» TAREFA ESCRITA 1
Copie do trecho selecionado a parte que começa em "Da tradição judaica" e vai até "nesse entendimento antigo.", sem alterar nada.
» TAREFA ESCRITA 2
Segundo o trecho selecionado, quantas vezes a palavra sheol aparece na bíblia hebraica?

━━━ TRECHO SELECIONADO

Assim, o relato também funciona como uma espécie de marco fundador da dicotomia entre céu e inferno para os cristãos. E, claro, influenciou muito da cultura ocidental.
“Ficava a questão: e o que Jesus fez no Inferno? A resposta vem do Evangelho de Nicodemos: Jesus o esvaziou para todas as pessoas que morreram antes de ele ressuscitar”, comenta Carneiro. “A partir daí, o Inferno passa a ser o lugar de punição.”
“Em termos de recepção desse texto, temos de destacar a [obra-prima] Divina Comédia, de Dante [Alighieri, poeta que viveu entre 1265 e 1321]”, escreve Lourenço, ressaltando que a narrativa também se tornou “significante para a história da arte”.
Da tradição judaica ao credo cristão
Na bíblia hebraica, a palavra sheol aparece 65 vezes. Literalmente, significa sepultura, mas suas menções retratam um local entendido como a região dos mortos ou o mundo dos mortos.
Seria então o local destinado a receber toda a humanidade depois da vida, nesse entendimento antigo.
Quando esses escritos antigos foram traduzidos para o grego, sheol acabou se tornando hades — na mitologia grega, Hades é o deus do mundo inferior e dos mortos, equivalente ao Plutão dos romanos.
“Na Bíblia há diversos termos para se referir a esse lugar ou mansão dos mortos: Geena, Hades, infernos… Neste caso, inferno deve ser entendido no seu sentido literal: regiões inferiores da terra. E não como lugar de condenados”, afirma à BBC News Brasil a teóloga Adriana Barbosa Guimarães, pesquisadora na Pontifícia Universidade Católica de São Paulo (PUC-SP).
Assim, ela entende que a descida de Jesus à mansão dos mortos seja um testemunho de sua “solidariedade com o ser humano na sua vida e na sua morte”.

━━━━━━
━━━ INFORMAÇÕES FORNECIDAS

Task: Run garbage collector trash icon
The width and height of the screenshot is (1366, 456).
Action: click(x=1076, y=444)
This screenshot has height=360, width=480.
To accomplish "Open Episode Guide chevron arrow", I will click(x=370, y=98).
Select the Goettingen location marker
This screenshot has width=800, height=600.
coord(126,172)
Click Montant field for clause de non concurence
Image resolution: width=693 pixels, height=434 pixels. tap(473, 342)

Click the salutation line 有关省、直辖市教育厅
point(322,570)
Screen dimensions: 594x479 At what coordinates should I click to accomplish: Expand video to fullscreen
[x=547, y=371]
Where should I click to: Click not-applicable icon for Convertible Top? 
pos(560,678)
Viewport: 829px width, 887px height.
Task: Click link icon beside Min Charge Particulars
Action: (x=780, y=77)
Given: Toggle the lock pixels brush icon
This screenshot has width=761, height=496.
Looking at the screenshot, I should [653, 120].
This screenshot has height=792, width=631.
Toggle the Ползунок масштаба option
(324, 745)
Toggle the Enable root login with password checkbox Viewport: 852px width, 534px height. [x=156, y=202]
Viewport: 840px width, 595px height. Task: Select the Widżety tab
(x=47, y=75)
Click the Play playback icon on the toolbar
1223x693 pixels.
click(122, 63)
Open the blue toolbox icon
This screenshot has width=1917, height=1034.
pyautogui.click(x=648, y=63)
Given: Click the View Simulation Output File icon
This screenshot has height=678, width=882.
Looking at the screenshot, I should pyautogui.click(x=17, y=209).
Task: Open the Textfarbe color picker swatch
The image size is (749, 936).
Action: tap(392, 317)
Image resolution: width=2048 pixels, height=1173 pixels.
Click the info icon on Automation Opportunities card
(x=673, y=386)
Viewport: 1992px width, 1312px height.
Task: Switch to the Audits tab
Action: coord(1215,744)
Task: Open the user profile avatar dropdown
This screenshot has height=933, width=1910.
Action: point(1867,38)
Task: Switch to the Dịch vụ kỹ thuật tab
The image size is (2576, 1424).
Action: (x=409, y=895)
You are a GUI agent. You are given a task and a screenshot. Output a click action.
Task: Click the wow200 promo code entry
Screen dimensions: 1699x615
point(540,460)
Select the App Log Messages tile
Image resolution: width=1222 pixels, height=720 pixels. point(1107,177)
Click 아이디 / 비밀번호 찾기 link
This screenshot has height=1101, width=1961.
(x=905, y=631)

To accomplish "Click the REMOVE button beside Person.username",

━━━━━━

» RESPOSTA DO EXERCÍCIO 1
Da tradição judaica ao credo cristão
Na bíblia hebraica, a palavra sheol aparece 65 vezes. Literalmente, significa sepultura, mas suas menções retratam um local entendido como a região dos mortos ou o mundo dos mortos.
Seria então o local destinado a receber toda a humanidade depois da vida, nesse entendimento antigo.

» RESPOSTA DO EXERCÍCIO 2
A palavra sheol aparece 65 vezes na bíblia hebraica.